Criado em 2004 para falar de Mouriscas e das suas gentes. Muitos artigos foram transferidos doutro espaço. Podem ter desaparecido parágrafos ou espaços entre palavras, mas, em geral, os conteúdos serão legíveis e compreensíveis.

MOURISCAS - TERRAS E GENTES

Criado em 2004 para falar de Mouriscas e das suas gentes. Muitos artigos foram transferidos doutro espaço. Podem ter desaparecido parágrafos ou espaços entre palavras, mas, em geral, os conteúdos serão legíveis e compreensíveis.

Formas de tratamento (3)

25.10.05 | João Manuel Maia Alves
Continuemos a falar de formas de tratamento em Mouriscas.

Mouriscas era uma terra de compadres e comadres. Se duas pessoas não casadas uma com a outra eram padrinhos duma criança, tornavam-se compadres. Cada uma tornava-se também compadre ou comadre dos pais e avós da criança. Os pais e avós de cada uma tornava-se compadre ou comadre dos pais e avós da outra.

Era habitual nos casamentos o noivo ter dois padrinhos e a noiva duas madrinhas. Cada padrinho ou madrinha e o seu cônjuge tornavam-se compadre ou comadre dos outros padrinhos ou madrinhas e dos pais e avós de cada um dos noivos.

Cada baptismo ou casamento dava origem a vários compadres e comadres. Havia pessoas com muitos afilhados. Dificilmente saberiam o número dos seus compadres ou comadres.

Para mostrar respeito a um compadre ou comadre, havia quem se lhe dirigisse por “senhor compadre” ou “senhora comadre”.

Às vezes uma pessoa era padrinho ou madrinha de alguém que tratava por tu.

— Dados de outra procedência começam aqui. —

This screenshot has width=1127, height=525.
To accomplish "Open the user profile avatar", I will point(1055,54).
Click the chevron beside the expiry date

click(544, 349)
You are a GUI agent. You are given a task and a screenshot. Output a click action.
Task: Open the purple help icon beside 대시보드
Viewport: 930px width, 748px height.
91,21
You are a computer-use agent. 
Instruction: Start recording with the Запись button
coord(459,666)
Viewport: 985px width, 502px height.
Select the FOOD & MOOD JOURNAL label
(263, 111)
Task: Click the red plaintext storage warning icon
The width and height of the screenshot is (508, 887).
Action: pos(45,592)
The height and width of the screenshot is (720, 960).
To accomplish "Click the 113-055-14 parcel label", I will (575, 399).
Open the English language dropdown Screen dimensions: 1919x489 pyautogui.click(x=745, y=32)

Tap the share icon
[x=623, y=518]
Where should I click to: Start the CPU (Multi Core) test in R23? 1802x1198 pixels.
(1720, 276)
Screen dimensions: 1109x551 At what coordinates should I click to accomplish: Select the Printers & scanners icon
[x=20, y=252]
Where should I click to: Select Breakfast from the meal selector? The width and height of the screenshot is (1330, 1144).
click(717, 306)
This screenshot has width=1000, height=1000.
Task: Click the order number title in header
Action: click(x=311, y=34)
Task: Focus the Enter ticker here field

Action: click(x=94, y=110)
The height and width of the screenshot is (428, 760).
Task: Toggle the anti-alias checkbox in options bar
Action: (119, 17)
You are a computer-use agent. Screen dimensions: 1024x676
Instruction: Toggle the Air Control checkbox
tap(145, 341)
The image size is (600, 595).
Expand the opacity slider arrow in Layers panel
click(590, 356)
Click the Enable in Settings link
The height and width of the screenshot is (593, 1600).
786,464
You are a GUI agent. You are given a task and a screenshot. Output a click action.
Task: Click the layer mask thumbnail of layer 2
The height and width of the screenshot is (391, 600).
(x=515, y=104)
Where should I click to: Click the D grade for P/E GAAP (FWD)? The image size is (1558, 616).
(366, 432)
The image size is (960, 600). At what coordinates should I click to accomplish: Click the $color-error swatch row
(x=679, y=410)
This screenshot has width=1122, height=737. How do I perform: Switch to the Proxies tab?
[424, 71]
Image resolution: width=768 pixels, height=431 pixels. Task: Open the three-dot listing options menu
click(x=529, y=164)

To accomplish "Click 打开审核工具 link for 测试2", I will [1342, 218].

O habitual era o afilhado passar a tratá-la por “padrinho” ou “madrinha”.

Os parentescos transmitiam-se com o casamento. Quando uma pessoa casava, os seus tios, avós, primos e parentes passavam a ser tios, avós, primos e parentes do cônjuge.

Havia uma forma curiosa de, por vezes, ser referido um parente, como, por exemplo, na frase “vou agora contar uma coisa que aconteceu ao meu Pita”. O Pita era, neste caso, um parente da pessoa que falava. As outras pessoas sabiam de quem se tratava quando a outra dizia “o meu Pita”.

Em certas famílias ou relativamente a certas pessoas usava-se “mano ou mana” em vez de “irmão” ou “irmã”. Muitas vezes uma pessoa dizia “o seu mano” ou “a sua mana“ como forma de cortesia. Também, por cortesia, se “dizia o vosso pai” ou “a vossa mãe, mesmo que se falasse com alguém que se tratava por tu.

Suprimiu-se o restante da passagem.